== Data section ==
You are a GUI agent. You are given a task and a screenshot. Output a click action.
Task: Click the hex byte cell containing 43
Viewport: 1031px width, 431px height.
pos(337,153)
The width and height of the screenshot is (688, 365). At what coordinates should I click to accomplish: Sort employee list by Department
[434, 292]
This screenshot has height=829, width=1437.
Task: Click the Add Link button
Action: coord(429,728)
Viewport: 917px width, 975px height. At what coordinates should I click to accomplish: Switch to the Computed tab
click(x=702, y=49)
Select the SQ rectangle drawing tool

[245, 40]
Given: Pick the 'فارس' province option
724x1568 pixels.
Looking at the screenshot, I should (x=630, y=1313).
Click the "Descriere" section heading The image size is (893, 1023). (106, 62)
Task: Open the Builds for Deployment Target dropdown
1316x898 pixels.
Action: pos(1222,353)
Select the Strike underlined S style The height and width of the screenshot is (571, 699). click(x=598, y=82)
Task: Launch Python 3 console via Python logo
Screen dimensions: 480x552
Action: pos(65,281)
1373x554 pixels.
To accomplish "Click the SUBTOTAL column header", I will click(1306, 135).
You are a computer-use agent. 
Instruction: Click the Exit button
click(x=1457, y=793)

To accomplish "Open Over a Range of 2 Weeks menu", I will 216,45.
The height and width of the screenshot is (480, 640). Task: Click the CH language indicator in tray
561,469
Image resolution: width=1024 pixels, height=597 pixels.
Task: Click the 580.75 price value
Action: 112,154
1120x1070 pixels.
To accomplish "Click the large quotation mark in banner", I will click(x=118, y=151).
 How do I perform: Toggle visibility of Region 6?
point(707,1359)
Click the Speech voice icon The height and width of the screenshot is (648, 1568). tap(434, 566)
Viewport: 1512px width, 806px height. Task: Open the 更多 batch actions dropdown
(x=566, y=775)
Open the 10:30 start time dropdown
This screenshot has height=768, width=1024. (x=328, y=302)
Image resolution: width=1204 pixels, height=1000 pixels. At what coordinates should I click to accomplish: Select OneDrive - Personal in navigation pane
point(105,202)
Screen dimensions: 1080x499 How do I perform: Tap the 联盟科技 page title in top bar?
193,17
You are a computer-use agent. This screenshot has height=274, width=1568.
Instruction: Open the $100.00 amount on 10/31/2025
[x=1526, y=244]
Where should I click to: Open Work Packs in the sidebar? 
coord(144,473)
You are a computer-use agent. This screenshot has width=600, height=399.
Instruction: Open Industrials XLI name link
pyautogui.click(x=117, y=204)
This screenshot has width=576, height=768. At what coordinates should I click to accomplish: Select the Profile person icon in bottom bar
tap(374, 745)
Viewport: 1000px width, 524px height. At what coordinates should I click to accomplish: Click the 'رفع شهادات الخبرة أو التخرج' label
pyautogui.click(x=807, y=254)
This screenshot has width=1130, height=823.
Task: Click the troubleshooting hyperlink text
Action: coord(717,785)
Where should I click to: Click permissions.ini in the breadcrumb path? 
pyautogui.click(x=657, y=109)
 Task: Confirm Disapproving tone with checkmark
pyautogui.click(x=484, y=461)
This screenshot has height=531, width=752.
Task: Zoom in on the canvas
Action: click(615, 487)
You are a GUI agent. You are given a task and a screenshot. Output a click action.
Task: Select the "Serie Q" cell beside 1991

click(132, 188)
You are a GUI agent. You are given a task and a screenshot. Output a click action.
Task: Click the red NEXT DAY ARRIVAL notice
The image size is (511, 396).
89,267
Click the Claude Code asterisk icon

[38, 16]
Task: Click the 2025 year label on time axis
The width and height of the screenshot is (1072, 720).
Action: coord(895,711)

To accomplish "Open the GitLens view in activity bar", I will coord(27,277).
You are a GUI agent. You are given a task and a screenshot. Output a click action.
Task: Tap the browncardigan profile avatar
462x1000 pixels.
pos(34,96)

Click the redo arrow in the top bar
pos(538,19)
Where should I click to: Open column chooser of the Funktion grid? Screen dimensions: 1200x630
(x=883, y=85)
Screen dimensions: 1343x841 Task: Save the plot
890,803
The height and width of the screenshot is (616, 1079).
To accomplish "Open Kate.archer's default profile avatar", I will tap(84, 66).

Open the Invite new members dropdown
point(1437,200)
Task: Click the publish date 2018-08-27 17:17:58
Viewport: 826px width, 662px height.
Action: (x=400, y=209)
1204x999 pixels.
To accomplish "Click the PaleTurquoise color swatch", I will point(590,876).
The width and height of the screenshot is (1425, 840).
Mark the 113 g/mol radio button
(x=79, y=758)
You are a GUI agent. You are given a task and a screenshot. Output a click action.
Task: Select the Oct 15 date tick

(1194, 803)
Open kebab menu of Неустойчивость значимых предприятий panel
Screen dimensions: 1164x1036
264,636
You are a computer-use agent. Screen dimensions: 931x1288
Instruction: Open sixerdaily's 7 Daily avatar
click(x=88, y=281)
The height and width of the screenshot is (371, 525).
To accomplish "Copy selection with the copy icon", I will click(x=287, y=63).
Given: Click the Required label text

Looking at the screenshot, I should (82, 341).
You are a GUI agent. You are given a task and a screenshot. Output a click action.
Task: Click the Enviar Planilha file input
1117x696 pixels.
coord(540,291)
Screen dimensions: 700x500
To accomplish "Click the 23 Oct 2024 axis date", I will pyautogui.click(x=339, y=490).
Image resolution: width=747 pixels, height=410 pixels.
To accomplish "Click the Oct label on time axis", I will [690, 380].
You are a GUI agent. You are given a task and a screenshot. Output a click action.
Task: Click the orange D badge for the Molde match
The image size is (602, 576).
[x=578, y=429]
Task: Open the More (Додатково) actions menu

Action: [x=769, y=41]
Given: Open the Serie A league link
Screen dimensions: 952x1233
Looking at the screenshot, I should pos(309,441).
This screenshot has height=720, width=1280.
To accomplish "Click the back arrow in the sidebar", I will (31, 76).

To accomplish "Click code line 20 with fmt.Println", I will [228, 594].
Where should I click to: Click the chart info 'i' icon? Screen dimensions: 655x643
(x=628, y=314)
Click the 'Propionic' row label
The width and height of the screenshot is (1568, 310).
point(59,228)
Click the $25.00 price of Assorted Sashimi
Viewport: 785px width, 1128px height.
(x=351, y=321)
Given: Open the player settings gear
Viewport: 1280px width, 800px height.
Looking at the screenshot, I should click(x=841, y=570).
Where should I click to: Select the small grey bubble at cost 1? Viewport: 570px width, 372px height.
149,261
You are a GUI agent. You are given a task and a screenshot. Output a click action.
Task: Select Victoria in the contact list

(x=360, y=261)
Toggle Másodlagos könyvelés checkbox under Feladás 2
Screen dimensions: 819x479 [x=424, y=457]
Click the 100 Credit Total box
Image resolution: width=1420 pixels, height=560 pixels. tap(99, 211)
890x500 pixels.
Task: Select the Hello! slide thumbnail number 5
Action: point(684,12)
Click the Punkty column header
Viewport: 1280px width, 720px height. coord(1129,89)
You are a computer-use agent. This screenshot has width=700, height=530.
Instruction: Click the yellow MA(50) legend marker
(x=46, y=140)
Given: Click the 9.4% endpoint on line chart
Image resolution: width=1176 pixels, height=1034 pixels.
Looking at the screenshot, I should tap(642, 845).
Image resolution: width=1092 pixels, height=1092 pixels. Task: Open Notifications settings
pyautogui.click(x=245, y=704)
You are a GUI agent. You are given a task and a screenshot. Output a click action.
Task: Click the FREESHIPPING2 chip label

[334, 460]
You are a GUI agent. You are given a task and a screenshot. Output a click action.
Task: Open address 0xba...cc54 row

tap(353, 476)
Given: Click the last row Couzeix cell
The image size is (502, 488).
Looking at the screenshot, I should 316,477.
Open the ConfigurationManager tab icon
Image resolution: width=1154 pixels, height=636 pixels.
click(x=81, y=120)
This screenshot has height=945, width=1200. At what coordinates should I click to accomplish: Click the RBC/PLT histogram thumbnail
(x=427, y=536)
===
__Your assignment__: An exact copy of every record is required here.

__The answer__:
You are a GUI agent. You are given a task and a screenshot. Output a click action.
Task: Click the hex byte cell containing 43
Viewport: 1031px width, 431px height.
pos(337,153)
The width and height of the screenshot is (688, 365). At what coordinates should I click to accomplish: Sort employee list by Department
[434, 292]
This screenshot has height=829, width=1437.
Task: Click the Add Link button
Action: coord(429,728)
Viewport: 917px width, 975px height. At what coordinates should I click to accomplish: Switch to the Computed tab
click(x=702, y=49)
Select the SQ rectangle drawing tool

[245, 40]
Given: Pick the 'فارس' province option
724x1568 pixels.
Looking at the screenshot, I should (x=630, y=1313).
Click the "Descriere" section heading The image size is (893, 1023). (106, 62)
Task: Open the Builds for Deployment Target dropdown
1316x898 pixels.
Action: pos(1222,353)
Select the Strike underlined S style The height and width of the screenshot is (571, 699). click(x=598, y=82)
Task: Launch Python 3 console via Python logo
Screen dimensions: 480x552
Action: pos(65,281)
1373x554 pixels.
To accomplish "Click the SUBTOTAL column header", I will click(1306, 135).
You are a computer-use agent. 
Instruction: Click the Exit button
click(x=1457, y=793)

To accomplish "Open Over a Range of 2 Weeks menu", I will 216,45.
The height and width of the screenshot is (480, 640). Task: Click the CH language indicator in tray
561,469
Image resolution: width=1024 pixels, height=597 pixels.
Task: Click the 580.75 price value
Action: 112,154
1120x1070 pixels.
To accomplish "Click the large quotation mark in banner", I will click(x=118, y=151).
 How do I perform: Toggle visibility of Region 6?
point(707,1359)
Click the Speech voice icon The height and width of the screenshot is (648, 1568). tap(434, 566)
Viewport: 1512px width, 806px height. Task: Open the 更多 batch actions dropdown
(x=566, y=775)
Open the 10:30 start time dropdown
This screenshot has height=768, width=1024. (x=328, y=302)
Image resolution: width=1204 pixels, height=1000 pixels. At what coordinates should I click to accomplish: Select OneDrive - Personal in navigation pane
point(105,202)
Screen dimensions: 1080x499 How do I perform: Tap the 联盟科技 page title in top bar?
193,17
You are a computer-use agent. This screenshot has height=274, width=1568.
Instruction: Open the $100.00 amount on 10/31/2025
[x=1526, y=244]
Where should I click to: Open Work Packs in the sidebar? 
coord(144,473)
You are a computer-use agent. This screenshot has width=600, height=399.
Instruction: Open Industrials XLI name link
pyautogui.click(x=117, y=204)
This screenshot has width=576, height=768. At what coordinates should I click to accomplish: Select the Profile person icon in bottom bar
tap(374, 745)
Viewport: 1000px width, 524px height. At what coordinates should I click to accomplish: Click the 'رفع شهادات الخبرة أو التخرج' label
pyautogui.click(x=807, y=254)
This screenshot has width=1130, height=823.
Task: Click the troubleshooting hyperlink text
Action: coord(717,785)
Where should I click to: Click permissions.ini in the breadcrumb path? 
pyautogui.click(x=657, y=109)
 Task: Confirm Disapproving tone with checkmark
pyautogui.click(x=484, y=461)
This screenshot has height=531, width=752.
Task: Zoom in on the canvas
Action: click(615, 487)
You are a GUI agent. You are given a task and a screenshot. Output a click action.
Task: Select the "Serie Q" cell beside 1991

click(132, 188)
You are a GUI agent. You are given a task and a screenshot. Output a click action.
Task: Click the red NEXT DAY ARRIVAL notice
The image size is (511, 396).
89,267
Click the Claude Code asterisk icon

[38, 16]
Task: Click the 2025 year label on time axis
The width and height of the screenshot is (1072, 720).
Action: coord(895,711)

To accomplish "Open the GitLens view in activity bar", I will coord(27,277).
You are a GUI agent. You are given a task and a screenshot. Output a click action.
Task: Tap the browncardigan profile avatar
462x1000 pixels.
pos(34,96)

Click the redo arrow in the top bar
pos(538,19)
Where should I click to: Open column chooser of the Funktion grid? Screen dimensions: 1200x630
(x=883, y=85)
Screen dimensions: 1343x841 Task: Save the plot
890,803
The height and width of the screenshot is (616, 1079).
To accomplish "Open Kate.archer's default profile avatar", I will tap(84, 66).

Open the Invite new members dropdown
point(1437,200)
Task: Click the publish date 2018-08-27 17:17:58
Viewport: 826px width, 662px height.
Action: (x=400, y=209)
1204x999 pixels.
To accomplish "Click the PaleTurquoise color swatch", I will point(590,876).
The width and height of the screenshot is (1425, 840).
Mark the 113 g/mol radio button
(x=79, y=758)
You are a GUI agent. You are given a task and a screenshot. Output a click action.
Task: Select the Oct 15 date tick

(1194, 803)
Open kebab menu of Неустойчивость значимых предприятий panel
Screen dimensions: 1164x1036
264,636
You are a computer-use agent. Screen dimensions: 931x1288
Instruction: Open sixerdaily's 7 Daily avatar
click(x=88, y=281)
The height and width of the screenshot is (371, 525).
To accomplish "Copy selection with the copy icon", I will click(x=287, y=63).
Given: Click the Required label text

Looking at the screenshot, I should (82, 341).
You are a GUI agent. You are given a task and a screenshot. Output a click action.
Task: Click the Enviar Planilha file input
1117x696 pixels.
coord(540,291)
Screen dimensions: 700x500
To accomplish "Click the 23 Oct 2024 axis date", I will pyautogui.click(x=339, y=490).
Image resolution: width=747 pixels, height=410 pixels.
To accomplish "Click the Oct label on time axis", I will [690, 380].
You are a GUI agent. You are given a task and a screenshot. Output a click action.
Task: Click the orange D badge for the Molde match
The image size is (602, 576).
[x=578, y=429]
Task: Open the More (Додатково) actions menu

Action: [x=769, y=41]
Given: Open the Serie A league link
Screen dimensions: 952x1233
Looking at the screenshot, I should pos(309,441).
This screenshot has height=720, width=1280.
To accomplish "Click the back arrow in the sidebar", I will (31, 76).

To accomplish "Click code line 20 with fmt.Println", I will [228, 594].
Where should I click to: Click the chart info 'i' icon? Screen dimensions: 655x643
(x=628, y=314)
Click the 'Propionic' row label
The width and height of the screenshot is (1568, 310).
point(59,228)
Click the $25.00 price of Assorted Sashimi
Viewport: 785px width, 1128px height.
(x=351, y=321)
Given: Open the player settings gear
Viewport: 1280px width, 800px height.
Looking at the screenshot, I should click(x=841, y=570).
Where should I click to: Select the small grey bubble at cost 1? Viewport: 570px width, 372px height.
149,261
You are a GUI agent. You are given a task and a screenshot. Output a click action.
Task: Select Victoria in the contact list

(x=360, y=261)
Toggle Másodlagos könyvelés checkbox under Feladás 2
Screen dimensions: 819x479 [x=424, y=457]
Click the 100 Credit Total box
Image resolution: width=1420 pixels, height=560 pixels. tap(99, 211)
890x500 pixels.
Task: Select the Hello! slide thumbnail number 5
Action: point(684,12)
Click the Punkty column header
Viewport: 1280px width, 720px height. coord(1129,89)
You are a computer-use agent. This screenshot has width=700, height=530.
Instruction: Click the yellow MA(50) legend marker
(x=46, y=140)
Given: Click the 9.4% endpoint on line chart
Image resolution: width=1176 pixels, height=1034 pixels.
Looking at the screenshot, I should tap(642, 845).
Image resolution: width=1092 pixels, height=1092 pixels. Task: Open Notifications settings
pyautogui.click(x=245, y=704)
You are a GUI agent. You are given a task and a screenshot. Output a click action.
Task: Click the FREESHIPPING2 chip label

[334, 460]
You are a GUI agent. You are given a task and a screenshot. Output a click action.
Task: Open address 0xba...cc54 row

tap(353, 476)
Given: Click the last row Couzeix cell
The image size is (502, 488).
Looking at the screenshot, I should 316,477.
Open the ConfigurationManager tab icon
Image resolution: width=1154 pixels, height=636 pixels.
click(x=81, y=120)
This screenshot has height=945, width=1200. At what coordinates should I click to accomplish: Click the RBC/PLT histogram thumbnail
(x=427, y=536)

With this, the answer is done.